Interestingly, irrespective of treatment cessation, Caucasian patients had a >6-fold increased chance of HBsAg loss compared to other ethnicities, which comprised almost half of the entire cohort. Previous studies corroborate an up to 2.8-fold lower chance of HBsAg loss in Asian patients during the natural history of a CHB infection [25,26]. In a subgroup (n = 48) of our cohort with an available HBV genotype, this ethnic difference in HBsAg loss rates was not related to the HBV genotype. Host factors such as Human Leukocyte Antigen (HLA) polymorphisms may evidently contribute to the observed differences in HBsAg loss rates [27]. Polymorphisms of Major Histocompatibility Complex class II proteins, have been shown to be associated with HBV persistence, seroconversion, seroclearance, and disease progression, but only in patients with a certain ethnic background. For example, the HLA-DR polymorphism rs 9277535 (550 A/G) is strongly associated with chronic hepatitis B and its outcomes in Asian, but not in African-American or Caucasian patients [15,16].

Although this is, to our knowledge, the largest real-life, multi-ethnic cohort study as of today assessing HBsAg loss in patients with NA treatment-induced HBeAg seroconversion, still there are some limitations. First, the study design was intrinsically retrospective. As such, a variation in the number of lab values available per patient cannot be overcome and the duration of infection was mostly unknown. In addition, HBV genotypes were available in only 48 patients as HBV genotyping was mostly not performed during routine clinical practice. Nonetheless, most patients were followed-up every three to six months according to international guidelines and the age at the start of treatment was not associated with HBsAg loss in multivariate modelling. Second, we pooled patients from 20 centres in Belgium, the Netherlands, and Canada over a long period of time (1998–2016), possibly resulting in a heterogeneous study population. Nevertheless, data were collected in a systematic manner in all centres and correction of the statistical analyses for possible heterogeneity did not influence the results.
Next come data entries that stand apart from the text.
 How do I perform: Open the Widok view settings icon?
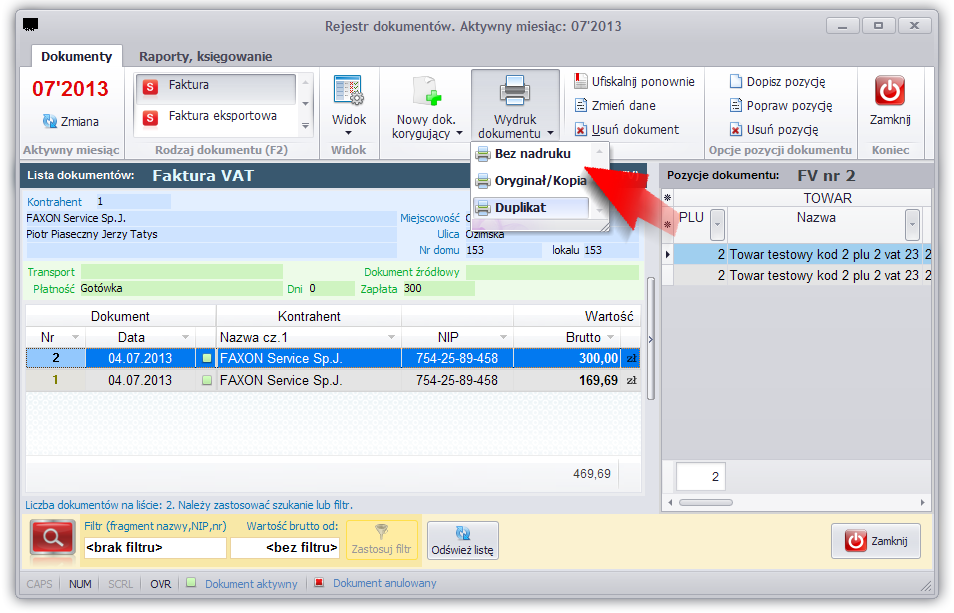(x=349, y=90)
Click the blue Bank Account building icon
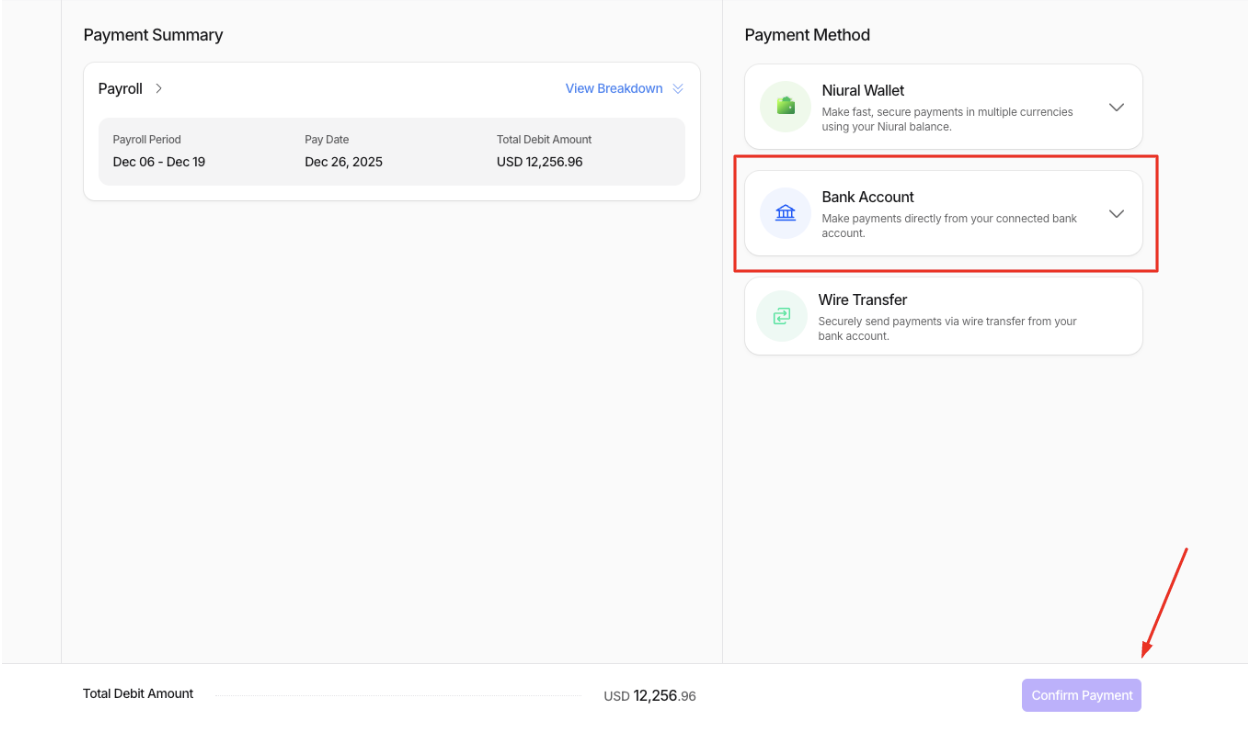 coord(785,213)
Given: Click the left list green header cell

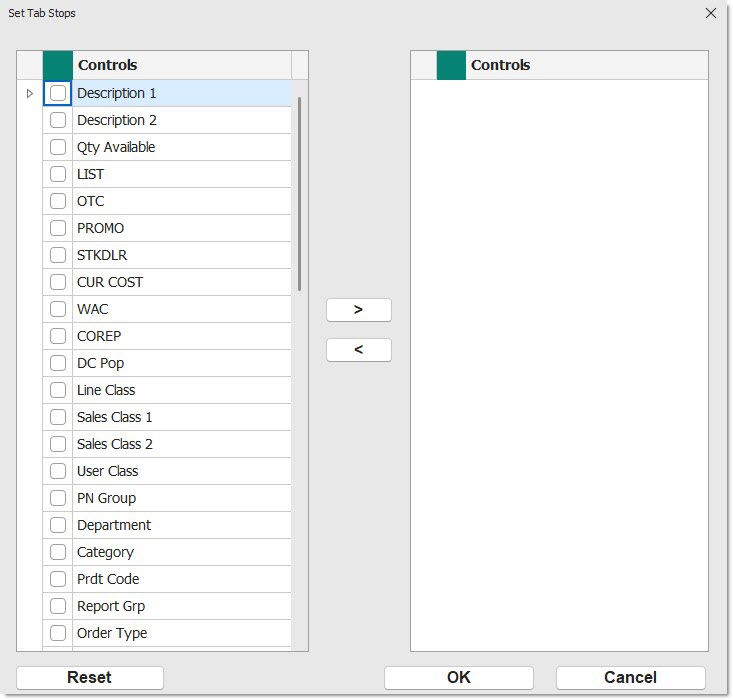Looking at the screenshot, I should pyautogui.click(x=58, y=65).
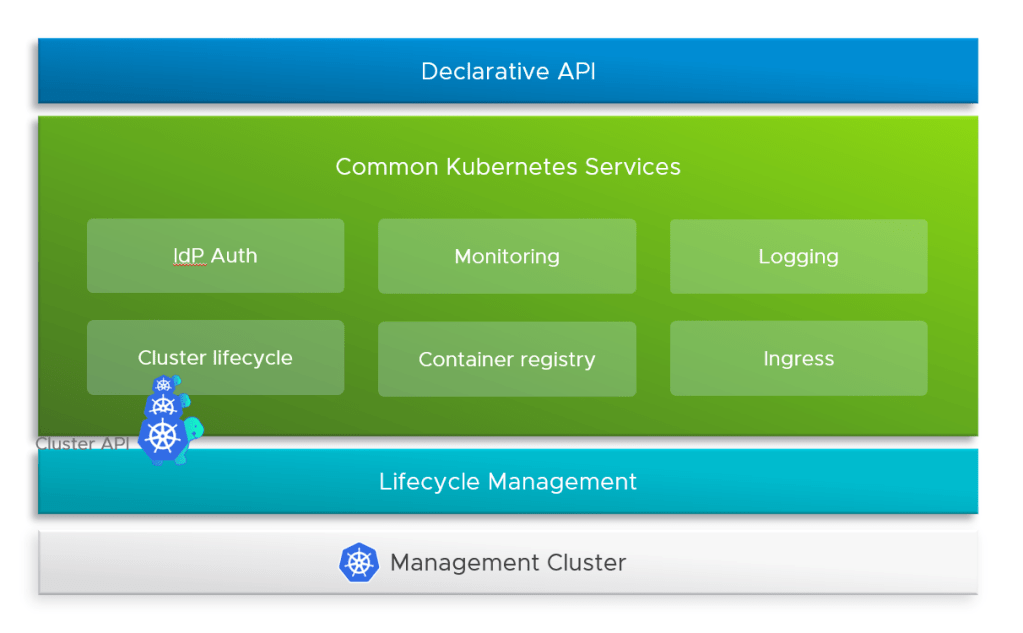
Task: Select the Monitoring service box
Action: [x=506, y=256]
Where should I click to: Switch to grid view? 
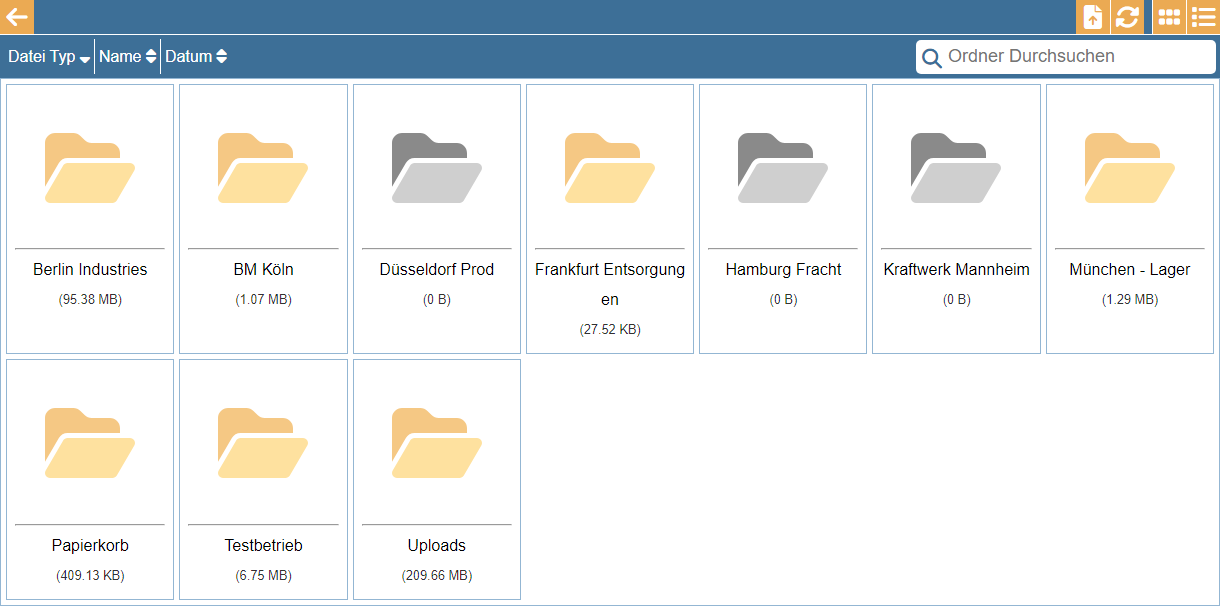point(1169,17)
Third, the group continuing treatment contained significantly more cirrhotic patients, was more frequently treated with second-generation NA and had a shorter follow-up time. However, because (1) cirrhosis and the type of NA were not associated with HBsAg loss in our Cox regression model, (2) propensity score-adjusted Cox regression analysis to correct for differences in NA type and cirrhosis status yielded similar results (Table S1), and (3) Cox regression analyses and Kaplan–Meier curves inherently correct for a difference in follow-up time, we are convinced that this unbalance did not impact our results.

In conclusion, ethnicity is the most important determinant for HBsAg loss after NA-induced HBeAg seroconversion, with an up to six-fold increased chance of HBsAg loss in Caucasian compared to non-Caucasian patients, irrespective of treatment cessation and consolidation treatment duration. Further prospective studies should unravel the immunological events in order to improve functional cure rates of future HBV antivirals.